> _WHAT YOU SHOULD DO_
Using the data below, gather each line that includes the word "computer".

> _RECORDS TO USE_

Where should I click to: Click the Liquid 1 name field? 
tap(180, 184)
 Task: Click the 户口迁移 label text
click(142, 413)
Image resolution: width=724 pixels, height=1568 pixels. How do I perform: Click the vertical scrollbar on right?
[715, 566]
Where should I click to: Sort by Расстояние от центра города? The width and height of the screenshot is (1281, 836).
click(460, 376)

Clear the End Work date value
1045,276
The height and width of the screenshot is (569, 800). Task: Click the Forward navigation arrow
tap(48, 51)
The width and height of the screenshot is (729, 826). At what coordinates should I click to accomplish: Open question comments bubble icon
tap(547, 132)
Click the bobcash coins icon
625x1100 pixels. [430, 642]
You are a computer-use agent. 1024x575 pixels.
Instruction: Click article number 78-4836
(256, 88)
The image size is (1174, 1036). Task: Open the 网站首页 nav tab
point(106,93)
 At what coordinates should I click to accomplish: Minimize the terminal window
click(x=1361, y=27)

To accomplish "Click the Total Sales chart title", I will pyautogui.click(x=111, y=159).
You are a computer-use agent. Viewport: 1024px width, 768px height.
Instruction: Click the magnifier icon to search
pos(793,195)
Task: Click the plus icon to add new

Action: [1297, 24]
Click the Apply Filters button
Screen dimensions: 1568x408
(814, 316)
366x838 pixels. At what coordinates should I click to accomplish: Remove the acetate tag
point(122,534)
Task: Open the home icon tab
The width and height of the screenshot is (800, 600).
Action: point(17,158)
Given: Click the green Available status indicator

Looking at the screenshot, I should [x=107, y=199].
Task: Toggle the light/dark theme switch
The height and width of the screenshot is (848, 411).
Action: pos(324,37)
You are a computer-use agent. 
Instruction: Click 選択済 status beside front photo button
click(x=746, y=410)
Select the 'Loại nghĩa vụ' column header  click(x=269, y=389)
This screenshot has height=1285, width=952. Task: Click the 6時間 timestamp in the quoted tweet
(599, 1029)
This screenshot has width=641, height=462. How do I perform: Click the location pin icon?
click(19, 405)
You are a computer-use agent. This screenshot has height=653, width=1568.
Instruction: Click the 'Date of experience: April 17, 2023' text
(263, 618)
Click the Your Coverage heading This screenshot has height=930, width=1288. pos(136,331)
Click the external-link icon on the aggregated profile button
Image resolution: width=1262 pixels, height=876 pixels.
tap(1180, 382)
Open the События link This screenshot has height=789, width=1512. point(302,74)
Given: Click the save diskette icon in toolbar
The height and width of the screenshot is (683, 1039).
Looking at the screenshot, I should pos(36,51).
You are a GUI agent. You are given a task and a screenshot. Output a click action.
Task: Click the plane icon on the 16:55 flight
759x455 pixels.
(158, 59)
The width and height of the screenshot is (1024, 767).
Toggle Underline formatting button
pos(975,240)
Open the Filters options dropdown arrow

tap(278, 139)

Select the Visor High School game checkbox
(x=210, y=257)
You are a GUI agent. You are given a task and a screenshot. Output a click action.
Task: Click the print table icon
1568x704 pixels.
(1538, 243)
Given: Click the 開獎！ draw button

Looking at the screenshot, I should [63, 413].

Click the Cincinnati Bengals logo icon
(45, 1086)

> _EXPECTED ANSWER_
You are a computer-use agent. 1024x575 pixels.
You are a computer-use agent. Viewport: 1024px width, 768px height.
You are a computer-use agent. 
You are a computer-use agent. This screenshot has height=653, width=1568.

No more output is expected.